## EXCERPTED PASSAGE
--

While OMAAT readers are largely savvy when it comes to maintaining excellent credit, this is something that Americans at large struggle with.

With that in mind, Chase has recently launched the Chase Slate Edge℠, which is at least worth being aware of. This is a replacement for the Chase Slate, which was discontinued for new cardmembers in early 2020.

Who should consider the Chase Slate Edge?

If you have an excellent credit score, no credit card debt, and are already using credit cards with solid rewards structures, then the Chase Slate Edge isn’t for you. You’re already doing a great job, and there are lots of other cards for you to consider.

Instead, this card is for those who are looking to finance a purchase at an attractive rate with a credit card, whether you’re looking to refinance a purchase, or make one in the future.

I want to emphasize that in general I highly recommend not financing purchases with credit cards, especially outside a 0% intro APR period. Credit cards only make sense for those who can spend responsibly, and who aren’t paying credit card financing charges.

The Chase Slate Edge offers 0% intro APR

The main reason to consider the Chase Slate Edge is that it offers 0% intro APR for 12 months from account opening on both purchases and balance transfers. After that period, a variable APR of 14.99 – 23.74% applies.

This can be useful for paying off higher-rate credit cards, or for consolidating balances and paying less interest in the long run. If you can be disciplined about paying off the amount within 12 months, then taking advantage of something like this could make a lot of sense. Otherwise, you’ll want to avoid this.

The Chase Slate Edge has no annual fee

The Chase Slate Edge has no annual fee, so it has that going for it…

The Chase Slate Edge has a $100 welcome bonus

The one exciting aspect of the rewards structure of the Chase Slate Edge is that it offers a welcome bonus of $100 when you spend $500 within your first six months from account opening. That’s a solid bonus when you consider that the card has no annual fee.

--

## DATA PROVIDED
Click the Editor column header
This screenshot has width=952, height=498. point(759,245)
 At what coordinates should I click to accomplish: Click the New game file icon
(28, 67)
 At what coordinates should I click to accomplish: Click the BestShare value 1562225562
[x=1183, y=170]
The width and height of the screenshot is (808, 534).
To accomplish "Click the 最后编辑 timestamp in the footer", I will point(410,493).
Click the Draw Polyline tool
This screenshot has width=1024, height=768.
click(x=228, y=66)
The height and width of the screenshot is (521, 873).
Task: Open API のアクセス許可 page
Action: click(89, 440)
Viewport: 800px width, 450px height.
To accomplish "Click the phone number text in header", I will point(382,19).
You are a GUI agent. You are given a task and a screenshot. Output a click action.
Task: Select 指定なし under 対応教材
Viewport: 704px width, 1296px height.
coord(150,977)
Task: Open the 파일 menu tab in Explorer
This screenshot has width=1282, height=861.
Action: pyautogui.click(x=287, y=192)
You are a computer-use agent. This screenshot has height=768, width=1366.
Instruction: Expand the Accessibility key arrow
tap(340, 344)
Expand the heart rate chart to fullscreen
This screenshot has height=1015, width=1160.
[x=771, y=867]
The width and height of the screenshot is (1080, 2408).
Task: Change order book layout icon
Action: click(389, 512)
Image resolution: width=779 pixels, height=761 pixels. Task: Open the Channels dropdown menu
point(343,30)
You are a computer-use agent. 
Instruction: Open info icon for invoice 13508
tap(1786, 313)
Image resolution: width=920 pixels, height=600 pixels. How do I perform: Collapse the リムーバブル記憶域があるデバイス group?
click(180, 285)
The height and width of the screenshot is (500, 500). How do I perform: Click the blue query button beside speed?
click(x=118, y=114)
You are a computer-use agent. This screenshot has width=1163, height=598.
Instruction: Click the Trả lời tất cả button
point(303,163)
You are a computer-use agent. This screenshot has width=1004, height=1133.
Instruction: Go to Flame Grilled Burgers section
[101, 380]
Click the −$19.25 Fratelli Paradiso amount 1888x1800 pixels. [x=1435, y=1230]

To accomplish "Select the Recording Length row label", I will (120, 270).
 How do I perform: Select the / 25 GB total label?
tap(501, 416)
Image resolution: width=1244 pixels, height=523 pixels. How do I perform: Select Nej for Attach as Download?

--

## PROBLEM TO SOLVE
According to the passage on the Chase Slate Edge, how long does the 0% intro APR last, and what does it cover? The material comes from a separate source unrelated to the passage.

## SOLVED EXERCISE
It lasts 12 months from account opening and covers both purchases and balance transfers.